Le sociologue aguerri Simon Langlois1 en doute. «Regardez les cyclistes amateurs ou ceux qui font de la course à pied. Ils disposent tous d’un matériel de haute performance, indispensable pour faire partie du groupe», note le professeur retraité du Département de sociologie. Pour ce spécialiste, qui observe ses contemporains avec acuité depuis longtemps, l’affaire est entendue. Les produits et les appareils de plus en plus raffinés offerts aux amateurs de pêche, de course à pied ou de cuisine ne répondent pas seulement à un besoin matériel. Ils deviennent des moyens d’égaler la performance des autres pour mieux se fondre dans le groupe. La multiplication des choix offerts aux consommateurs s’explique donc en grande partie par une furieuse envie d’appartenir à la gang. Grâce à l’achat d’objets haut de gamme, on montre à nos semblables que nous partageons avec eux un intérêt, un style de vie commun.

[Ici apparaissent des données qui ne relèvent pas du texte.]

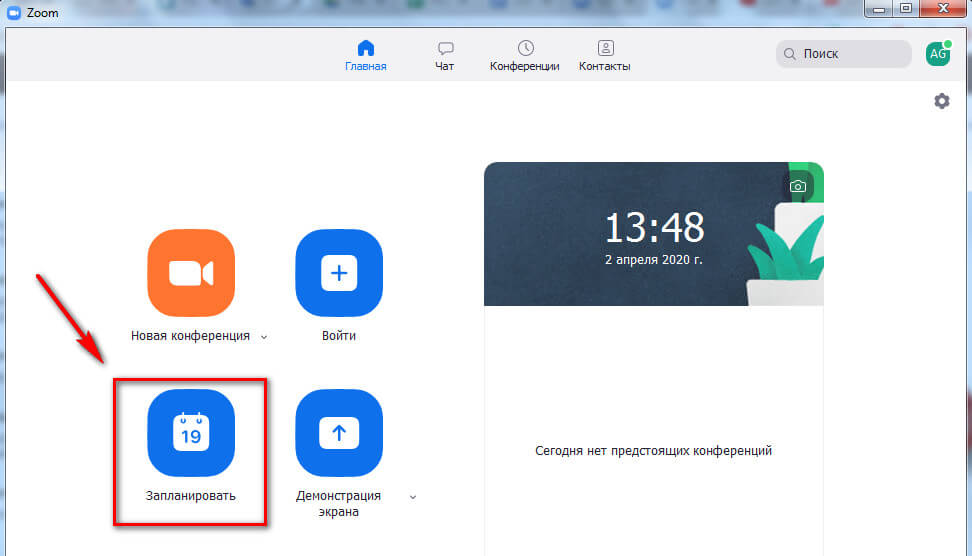This screenshot has height=556, width=972.
Task: Expand the Демонстрация экрана dropdown arrow
Action: click(x=412, y=497)
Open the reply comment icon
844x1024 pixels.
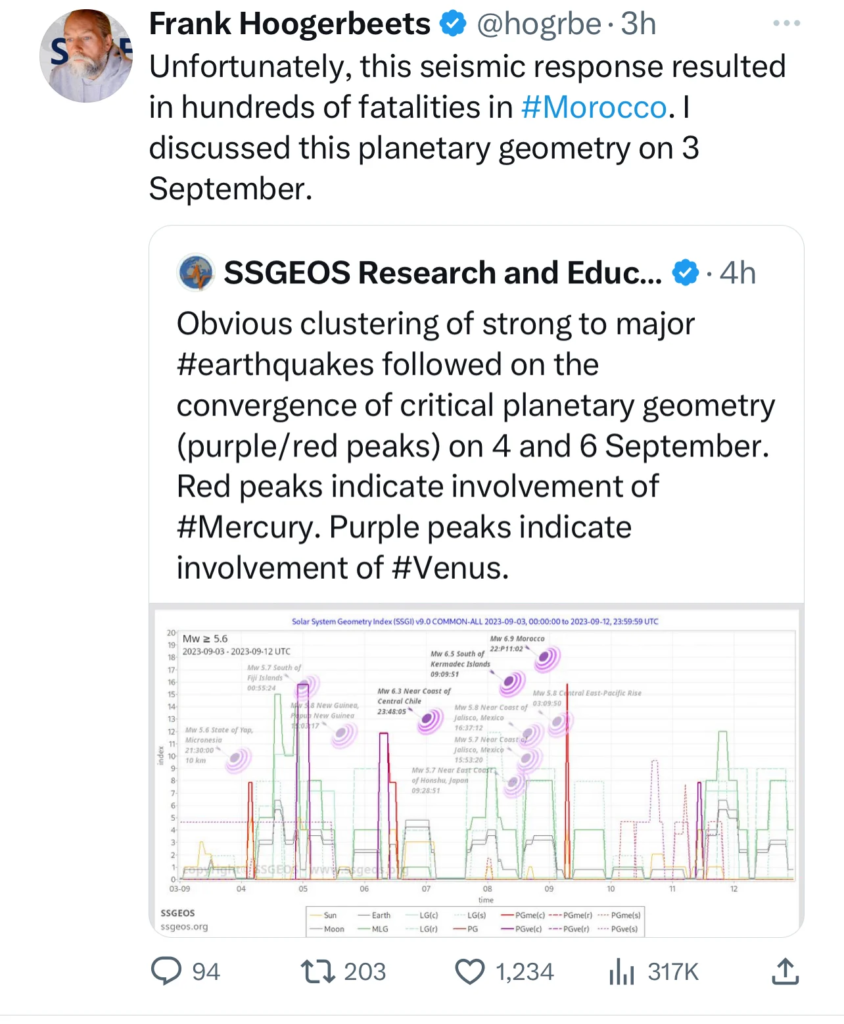click(x=166, y=971)
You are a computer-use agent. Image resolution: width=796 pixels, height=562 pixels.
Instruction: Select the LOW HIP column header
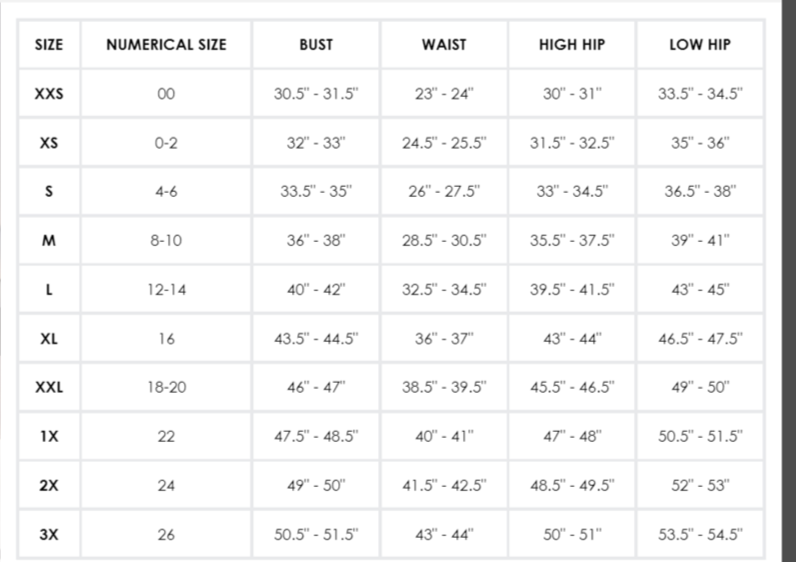pyautogui.click(x=700, y=45)
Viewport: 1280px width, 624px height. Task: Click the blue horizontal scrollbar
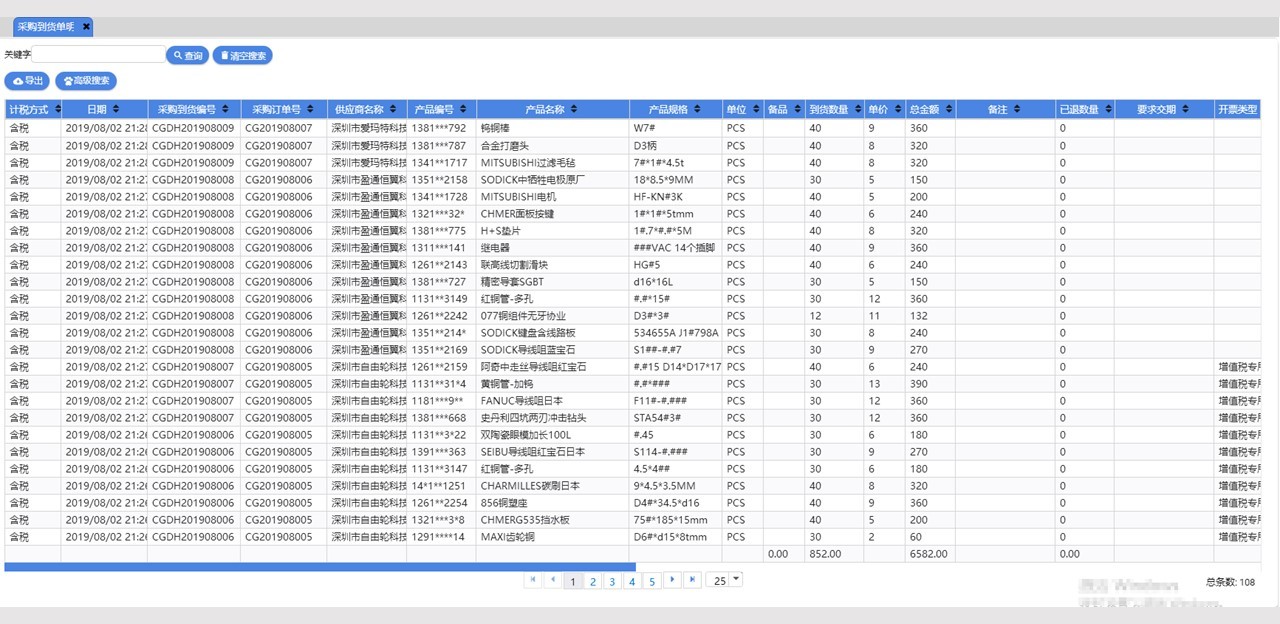(320, 567)
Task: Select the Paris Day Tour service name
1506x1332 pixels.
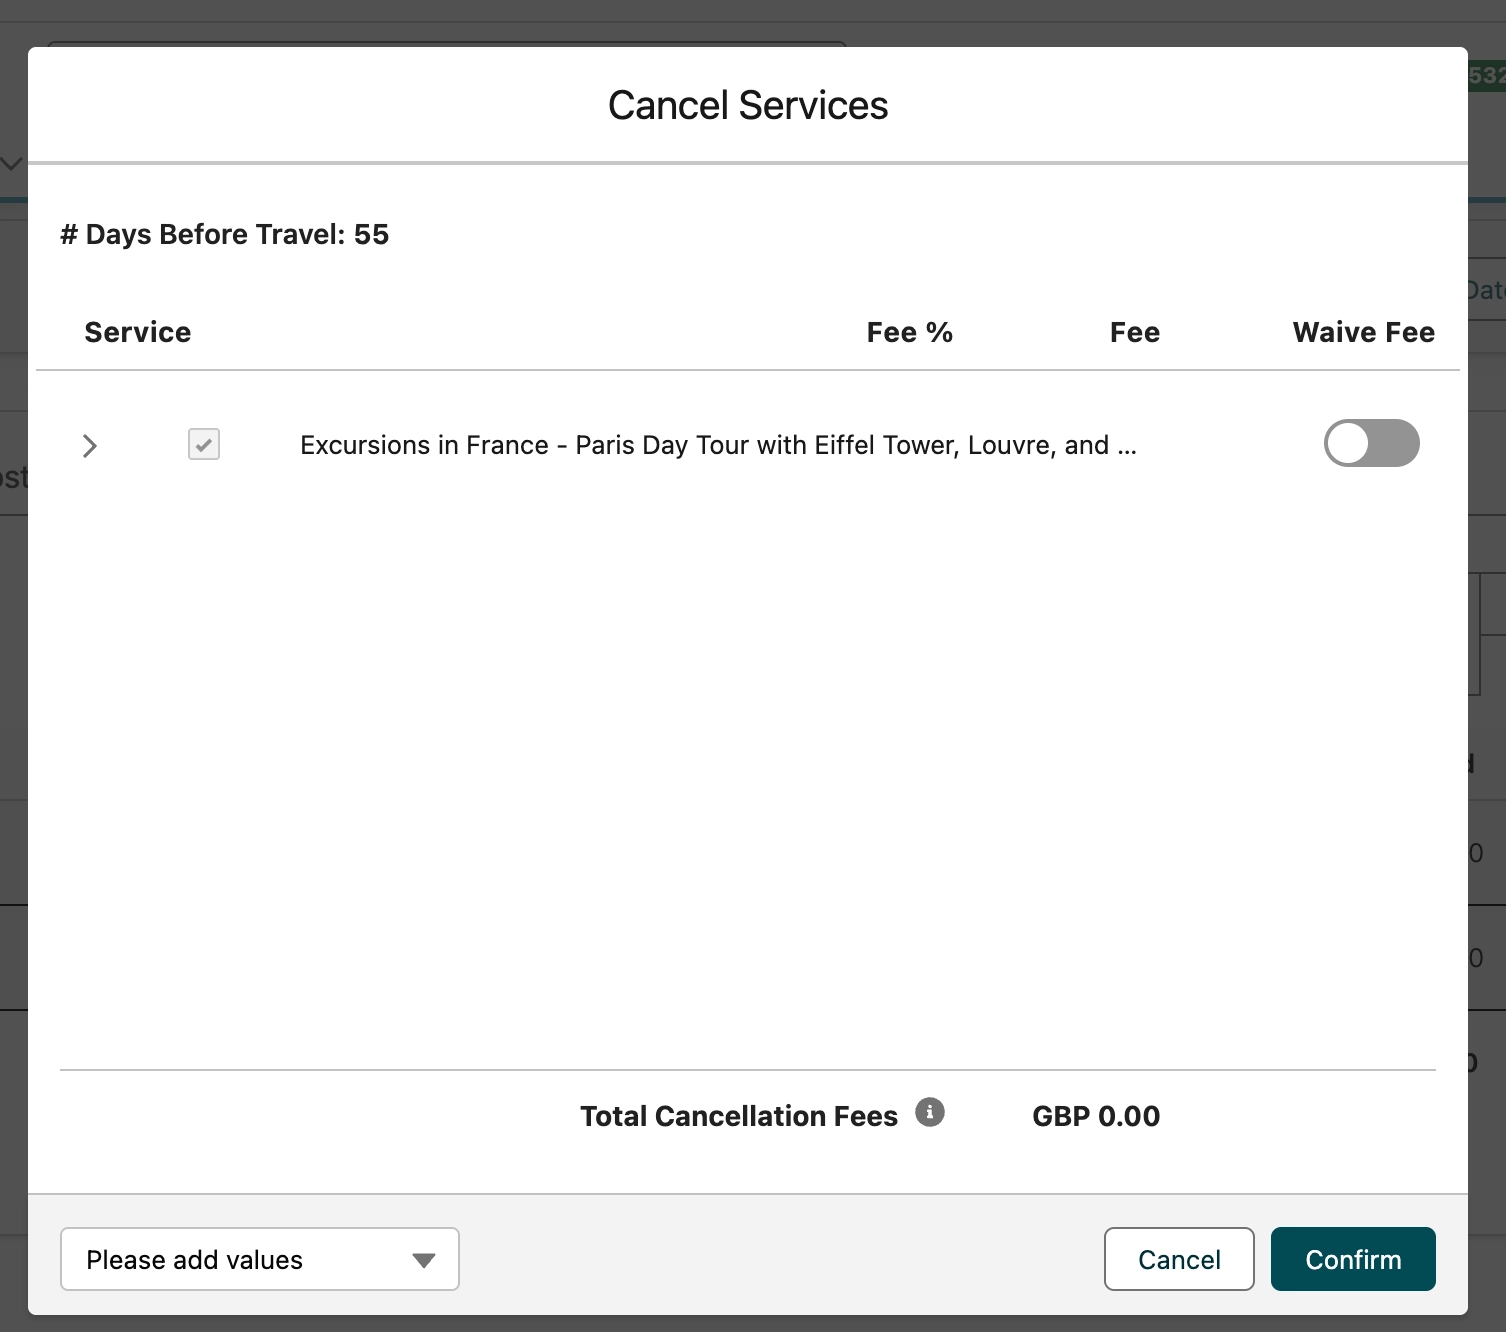Action: [718, 445]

Voilà pourquoi un même consommateur peut accepter de payer un bâton de golf 800$ ou 1000$, si c’est au groupe correspondant qu’il veut appartenir, tout en achetant ses légumes et ses conserves au rabais. D’autres personnes, à l’inverse, se définissent en refusant de se laisser aspirer dans cette spirale. Ils se retirent de la consommation à outrance. Désormais, pour montrer son opposition au courant social, il faut bouder un produit, un bien ou, dans les cas extrêmes, pratiquer la simplicité volontaire.

1 Simon Langlois participe également aux blogues de Contact avec son blogue «Regards sur la société».

Publié le 22 novembre 2017

  1. Publié le 25 novembre 2017 | Par SEGALEN

    Entre le veau d'or de la Bible et le sketch de Raymond Devos «Où courent-ils?», une réflexion fort utile!
  2. Publié le 24 novembre 2017 | Par Serge

    Le problème est que pour que le monde ait du travail, il faut que quelqu'un achète les produits à vendre. Si tout le monde revient au temps des dépenses économiques (comme je le fais moi, en fait), la roue de l'économie va rouler plus lentement. Bref, pour devenir riche, il faut que les gens achètent. C'est la force de États-Unis.